Continue the passage on Medicaid rules for supervising speech-language pathology and audiology services from its last sentence.

DOCUMENT PASSAGE:
------------------------------------------------------------

State Medicaid regulations may allow for reimbursement for services provided by personnel other than the credentialed provider [PDF] when the service is appropriately supervised. Medicaid agencies often refer to state licensure rules that can have provisions for supervisees. Federal Medicaid regulations [PDF] address the provision of "services provided by or under the direction of a speech [-language] pathologist or audiologist … within the scope of his or her practice under State law."
In the absence of specific guidance from the Centers for Medicare & Medicaid Services (CMS) regarding supervision, some states' Medicaid rules delineate adequate supervision practices by referencing ASHA's position statement, Medicaid Guidance for Speech-Language Pathology Services: Addressing the "Under the Direction of" Rule.
- The supervisor is ultimately responsible for ensuring that the medically necessary service is provided appropriately.
- Records of supervisory contacts must be maintained and should include date of supervisor's review and approval of the speech-language and audiology component of the IEP or treatment plan; date of observation for each Medicaid-eligible student; log of indirect supervision contacts (e.g., paperwork reviewed); and date, agenda, and action plan for conferences with supervisee.
- Supervisors must ensure that they comply with their state's Medicaid requirements regarding documentation and verification of service.

------------------------------------------------------------

GIVEN MATERIAL:
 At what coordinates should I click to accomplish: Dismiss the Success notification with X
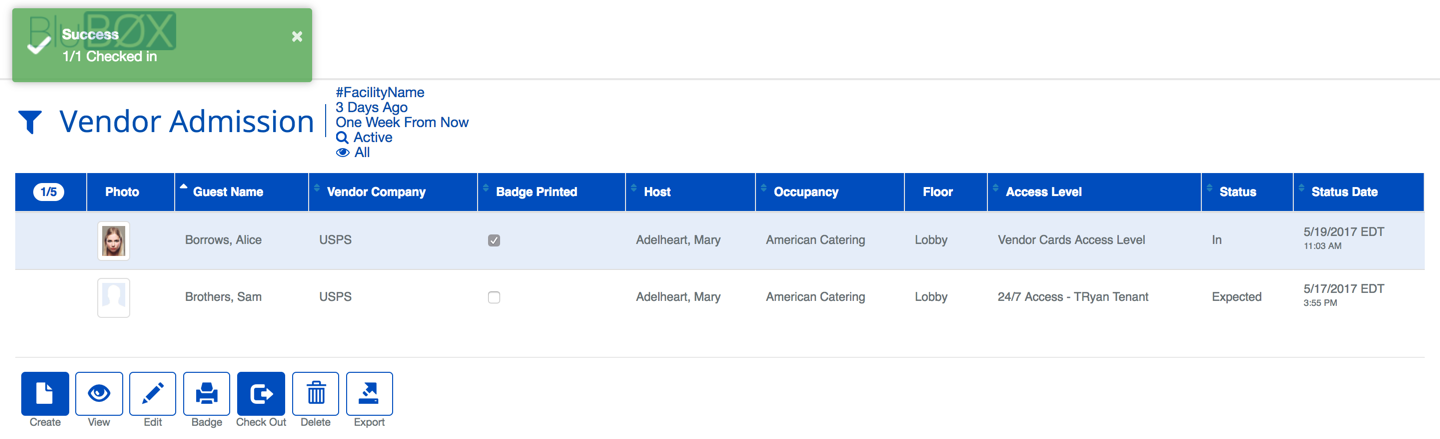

------------------------------------------------------------

ANSWER AREA:
- Supervisors should refer to ASHA's Code of Ethics in regard to meeting the professional obligation of supervision. If there is a potential conflict in requirements and ethical standards, the supervisor should adhere to the highest standard.
- The supervisor must comply with Medicaid rules and regulations, licensure laws, education agency credential requirements, and professional policy documents. It is the responsibility of the practitioner to ensure that all federal, state, and local regulations are properly followed and to observe ASHA's Code of Ethics.
- ASHA's recommended minimum qualifications under Medicaid for supervisors are an ASHA Certificate of Clinical Competence (CCC) and a contractual relationship with the employer of the supervised clinician. In addition, it is preferable for the supervisor to have an active interest and training in supervision, 2 or more years of experience after receiving the CCC, and a willingness to serve in this role.
- ASHA's guidance also addresses frequency, amount, and type of supervision and appropriate paperwork that the supervisee may complete, along with review of that paperwork.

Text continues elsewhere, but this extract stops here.